In my home town of Phoenix, Arizona, I see change faster than Las Vegas makes money disappear.

In the late 1800s, Phoenicians enjoyed the wonders of the Arizona Falls, gathering there to picnic, socialize and dance near the cool water. No, I was not picnicking at the time. I read about it and saw photographs of the natural falls. A water fall right in the Phoenix area -- how neat.

When I moved to Phoenix, it was a return visit for me. I had been here in the 1940s with my dad. It was a long hot and water conscious drive from San Diego. Along the way, we could smell the onions in the El Centro valley fields, and my dad pointed out the stage coach depots in Yuma. And of course, we could see the remains of the wooden road that traversed the Yuma sand desert. When we arrive in Phoenix, dad took us to the Stock Yards restaurant where a huge (perhaps 2 pound) steak cost about a buck as I recall.

Phoenix existed because of water. It is a state law that if anyone asks someone with water to give them a drink, they must so give. I live because that kindness was extended to me one time.

So the tears, as sort of water.

Water flowed through Phoenix because entrepreneurs built canals. In the heart of Phoenix, the canals would sometimes have water falls as a part of their route. The Arizona Falls was the site of the first hydroelectric plant in Phoenix. Originally built in 1902, the plant was destroyed by a flood (Yes, in Phoenix, a flood.). It was rebuilt by Salt River Project in 1911, began delivering power again in 1913, and was eventually shut down in 1950, about the time my dad and I again sojourned to Phoenix.

As the years passed, and more people moved to the Valley, the Arizona Falls was almost forgotten. It was a building and a falls, but an eye sore. It hurts just to think about it. Cast away. Cast away. Cast away. All that effort to originally build the canal, then the hydro plant. Then to rebuild it after the flood. Relegated to nothingness. I can hear the stones of the building crying out, "Have mercy on us."

Well, there are some individuals that have a heart for such things, and although one cannot have the past with its flavor, one can have a memory of the qualities which that past recalls. Today, the water fall is hidden between buildings, highways, and stuff. But SRP has restored it. It now produces 750 KW for 150 homes (I am told.). What a deal. One has to really look to find the falls that was once a picnic area, a cool resource in a scorching desert, a place of trees where only catus would naturally grow.
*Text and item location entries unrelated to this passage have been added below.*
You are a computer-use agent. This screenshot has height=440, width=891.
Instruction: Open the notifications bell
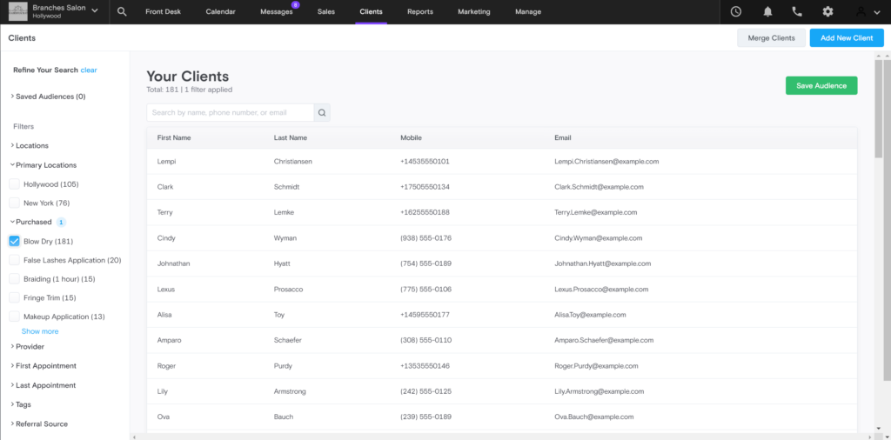coord(767,12)
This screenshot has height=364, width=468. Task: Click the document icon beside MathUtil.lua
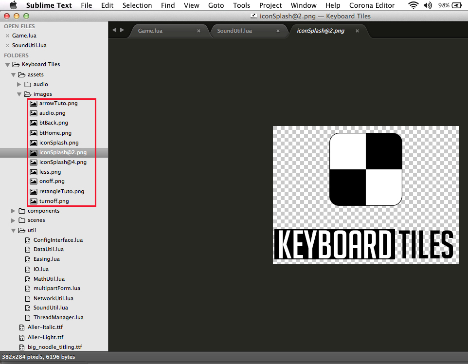28,279
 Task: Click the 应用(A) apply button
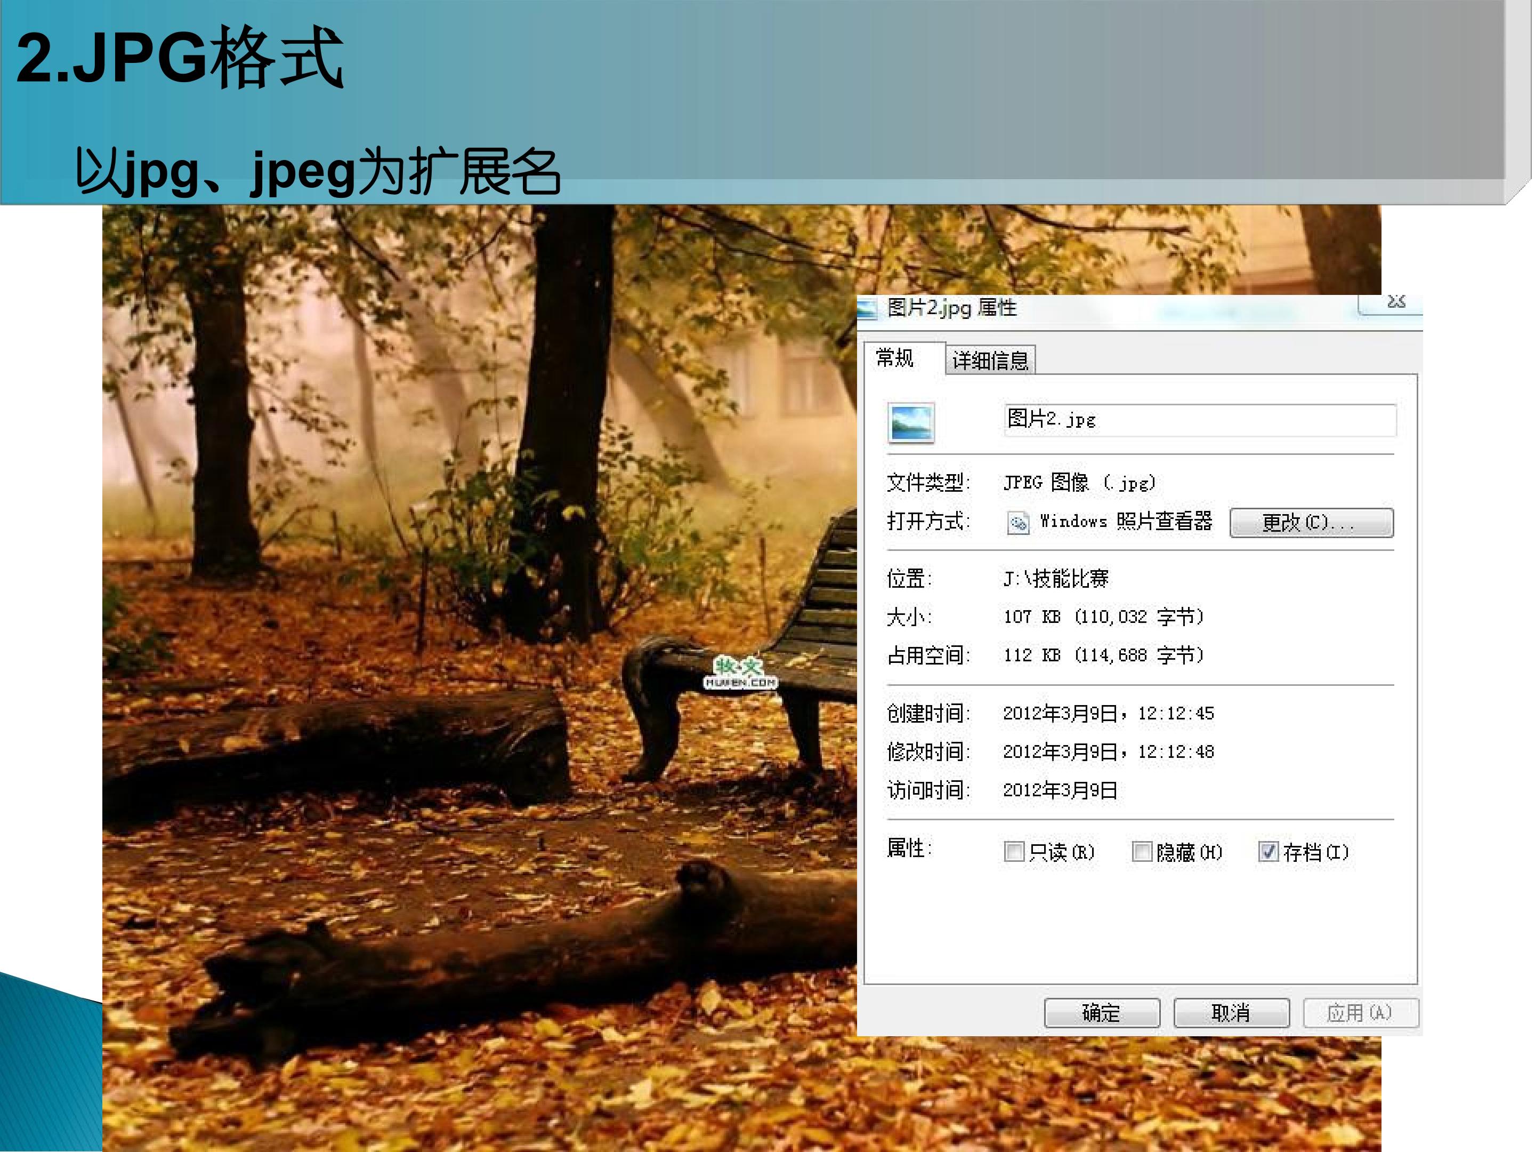click(1360, 1012)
But it is there between 56th and 58th streets along the canal that continues to deliver water to our town.

Tough sometimes. Tough. The older one gets, the more one wants to recall the efforts of those that have gone before. Times are never as tough now as they were before.

Honor is due those that make today what it is.
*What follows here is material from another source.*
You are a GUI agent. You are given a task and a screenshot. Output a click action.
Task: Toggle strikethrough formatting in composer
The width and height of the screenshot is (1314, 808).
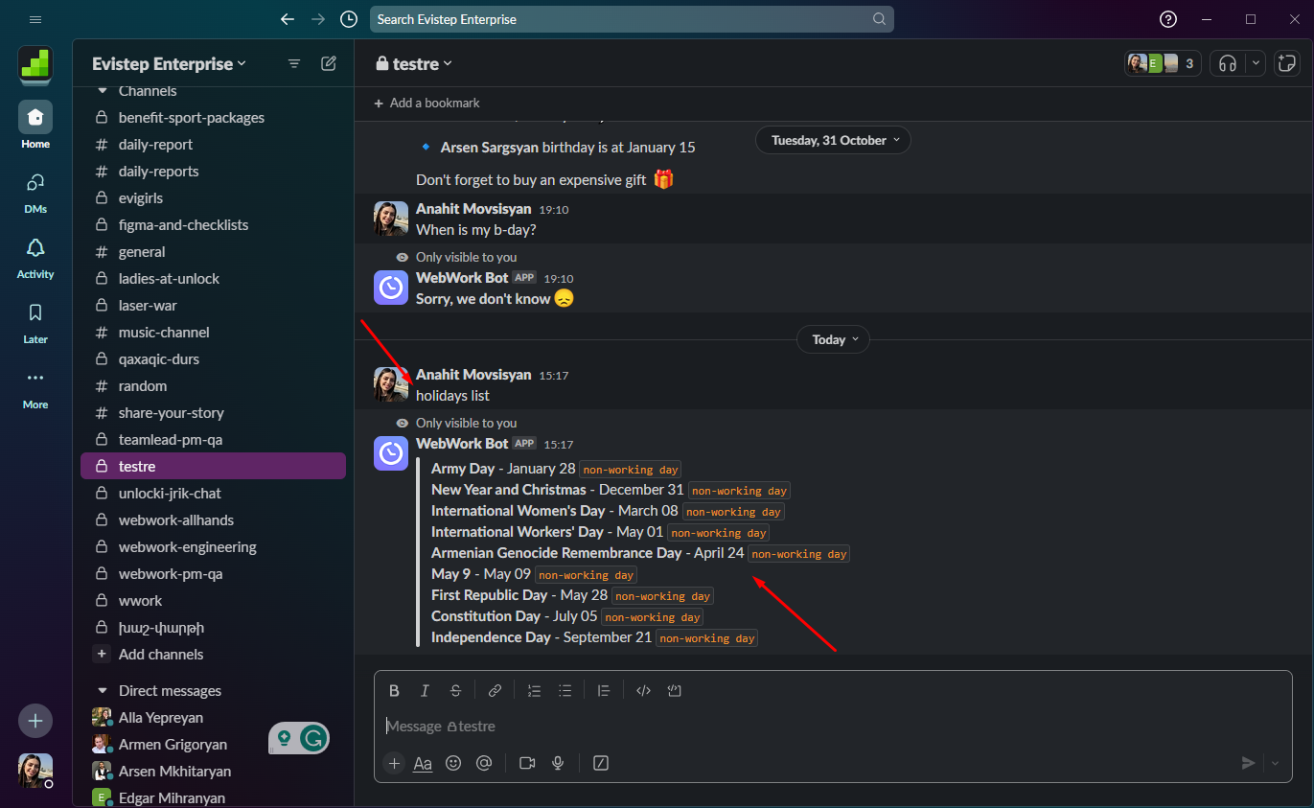[x=455, y=690]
In every country, in every city, in every family, honor is due those that have gone before.

The words, "Sir" and "Mam" are due as are "God bless America." "God bless Iraq." "God bless those that give us to day."

History is bunk, but not the qualities that made it so. History is not the road for today nor what may be needed today, but if nothing else, history is the way marker of blood, sweat, and tears that make us resolute and willing to say, "Upon those that have gone before we do now stand that those that come hereafter will stand taller than we." So let it be.